There was a number of friends to whom she wrote regularly, and whose relations to her may be judged from the manner in which they began their letters. "My lady of Grace," "My beloved missionary," "Dearest sister," were some of the phrases used. But her nature demanded at least one confidante to whom she could lay bare her inmost thoughts. She needed a safety-valve, a city of refuge, a heart and mind with whom there would be no reservations, and Providence provided her with a kind of confessor from whom she obtained all the understanding and sympathy and love she craved for. This was Miss Adam, who, while occasionally differing from her in minor matters of policy, never, during the fifteen years of their friendship, once failed her. What she was to the lonely missionary no one can know. Mary said she knew without being told what was in her heart, and "how sweet," she added, "it is to be understood and have love reading between the lines." Month by month she sent to Bowden the intimate story of her doings, her troubles, hopes, and fears, and joys, and received in return wise and tender counsel and encouragement and practical help. She kept the letters under her pillow and read and reread them.

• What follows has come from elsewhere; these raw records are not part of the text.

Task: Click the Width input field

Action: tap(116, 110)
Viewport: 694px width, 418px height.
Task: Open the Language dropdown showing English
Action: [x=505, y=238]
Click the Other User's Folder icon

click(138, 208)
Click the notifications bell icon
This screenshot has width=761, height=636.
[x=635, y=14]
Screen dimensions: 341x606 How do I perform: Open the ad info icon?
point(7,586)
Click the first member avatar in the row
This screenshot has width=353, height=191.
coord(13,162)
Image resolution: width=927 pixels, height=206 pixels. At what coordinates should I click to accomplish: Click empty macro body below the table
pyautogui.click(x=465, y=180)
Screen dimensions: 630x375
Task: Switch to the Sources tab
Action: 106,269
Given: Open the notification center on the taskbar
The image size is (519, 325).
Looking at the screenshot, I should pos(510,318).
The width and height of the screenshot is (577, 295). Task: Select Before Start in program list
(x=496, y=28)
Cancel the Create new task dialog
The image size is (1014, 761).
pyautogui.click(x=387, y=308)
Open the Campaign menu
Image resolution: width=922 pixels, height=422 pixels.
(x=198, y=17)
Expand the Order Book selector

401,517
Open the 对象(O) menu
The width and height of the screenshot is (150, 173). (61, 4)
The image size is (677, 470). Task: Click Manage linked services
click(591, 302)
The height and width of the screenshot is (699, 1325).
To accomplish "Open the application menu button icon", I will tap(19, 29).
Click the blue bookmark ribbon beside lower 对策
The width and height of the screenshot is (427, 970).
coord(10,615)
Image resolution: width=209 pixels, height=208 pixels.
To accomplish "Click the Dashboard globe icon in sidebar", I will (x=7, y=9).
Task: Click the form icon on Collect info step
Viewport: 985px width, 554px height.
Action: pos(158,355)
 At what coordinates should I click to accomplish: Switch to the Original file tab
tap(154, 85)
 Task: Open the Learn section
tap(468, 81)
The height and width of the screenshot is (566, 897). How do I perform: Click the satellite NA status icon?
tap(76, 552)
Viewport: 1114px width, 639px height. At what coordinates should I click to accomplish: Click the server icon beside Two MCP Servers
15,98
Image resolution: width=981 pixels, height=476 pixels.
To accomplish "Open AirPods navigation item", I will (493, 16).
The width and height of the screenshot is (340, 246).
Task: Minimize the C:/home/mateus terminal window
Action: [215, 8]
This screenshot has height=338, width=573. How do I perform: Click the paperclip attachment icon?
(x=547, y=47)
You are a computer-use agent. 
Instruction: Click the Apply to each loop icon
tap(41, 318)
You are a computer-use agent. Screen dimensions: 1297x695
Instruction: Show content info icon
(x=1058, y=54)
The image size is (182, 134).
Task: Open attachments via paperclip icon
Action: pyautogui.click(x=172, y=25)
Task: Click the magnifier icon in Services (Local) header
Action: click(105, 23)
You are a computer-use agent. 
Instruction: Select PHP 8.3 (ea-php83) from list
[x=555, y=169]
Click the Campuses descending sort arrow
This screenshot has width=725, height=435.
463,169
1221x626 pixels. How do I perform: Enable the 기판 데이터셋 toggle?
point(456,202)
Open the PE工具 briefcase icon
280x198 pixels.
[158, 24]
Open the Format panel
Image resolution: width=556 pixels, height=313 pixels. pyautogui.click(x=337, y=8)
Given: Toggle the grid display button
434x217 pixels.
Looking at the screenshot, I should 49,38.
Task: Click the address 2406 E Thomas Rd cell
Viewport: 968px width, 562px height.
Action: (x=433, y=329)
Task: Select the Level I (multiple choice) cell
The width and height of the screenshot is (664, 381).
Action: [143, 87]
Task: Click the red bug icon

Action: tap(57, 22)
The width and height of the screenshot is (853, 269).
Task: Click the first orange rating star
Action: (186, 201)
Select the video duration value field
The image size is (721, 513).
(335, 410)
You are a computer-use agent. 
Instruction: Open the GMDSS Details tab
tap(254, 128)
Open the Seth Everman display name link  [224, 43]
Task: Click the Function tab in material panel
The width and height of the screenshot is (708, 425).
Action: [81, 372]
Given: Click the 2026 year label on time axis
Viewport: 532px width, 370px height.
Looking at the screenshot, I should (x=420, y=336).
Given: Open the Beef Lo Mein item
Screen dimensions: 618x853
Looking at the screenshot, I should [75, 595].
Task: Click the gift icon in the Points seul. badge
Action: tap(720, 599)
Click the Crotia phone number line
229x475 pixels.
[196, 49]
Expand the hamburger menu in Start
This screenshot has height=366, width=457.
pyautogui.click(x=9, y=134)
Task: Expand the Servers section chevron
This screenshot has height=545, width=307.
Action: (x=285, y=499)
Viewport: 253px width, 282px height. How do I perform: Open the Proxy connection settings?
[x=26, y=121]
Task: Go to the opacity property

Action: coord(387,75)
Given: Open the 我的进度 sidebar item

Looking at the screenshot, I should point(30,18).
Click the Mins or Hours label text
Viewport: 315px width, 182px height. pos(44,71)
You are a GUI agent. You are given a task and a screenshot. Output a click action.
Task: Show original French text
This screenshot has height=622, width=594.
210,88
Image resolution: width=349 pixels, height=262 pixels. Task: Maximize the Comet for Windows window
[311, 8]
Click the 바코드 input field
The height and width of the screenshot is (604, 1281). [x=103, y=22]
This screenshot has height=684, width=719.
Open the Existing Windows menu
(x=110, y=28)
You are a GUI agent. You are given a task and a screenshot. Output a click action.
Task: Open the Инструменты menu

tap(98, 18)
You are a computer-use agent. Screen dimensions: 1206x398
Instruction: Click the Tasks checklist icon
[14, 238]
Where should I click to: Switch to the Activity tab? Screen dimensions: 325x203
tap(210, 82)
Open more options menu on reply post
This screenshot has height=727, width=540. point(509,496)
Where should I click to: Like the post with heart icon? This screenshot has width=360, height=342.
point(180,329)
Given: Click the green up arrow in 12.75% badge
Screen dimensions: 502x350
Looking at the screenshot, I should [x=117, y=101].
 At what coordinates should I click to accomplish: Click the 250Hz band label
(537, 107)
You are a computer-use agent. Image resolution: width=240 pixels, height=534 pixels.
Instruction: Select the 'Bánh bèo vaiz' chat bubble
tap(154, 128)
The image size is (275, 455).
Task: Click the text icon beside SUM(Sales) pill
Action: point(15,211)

Never self-centred or self-sufficient, she depended upon the letters that came from home to a greater extent than many of her friends suspected. She needed the inflow of love into her own life, and she valued the letters that brought her cheer and stimulus and inspiration. Once she was travelling on foot, and had four miles of hill-road to go, and was feeling very weary and depressed at the magnitude of the work and her own weakness, when a letter was handed to her. It was the only one by that mail, but it was enough. She sat down, and in the quiet of the bush she opened it, and as she read all the tiredness fled, the heat was forgotten, the road was easy, and she went blithely up the hill.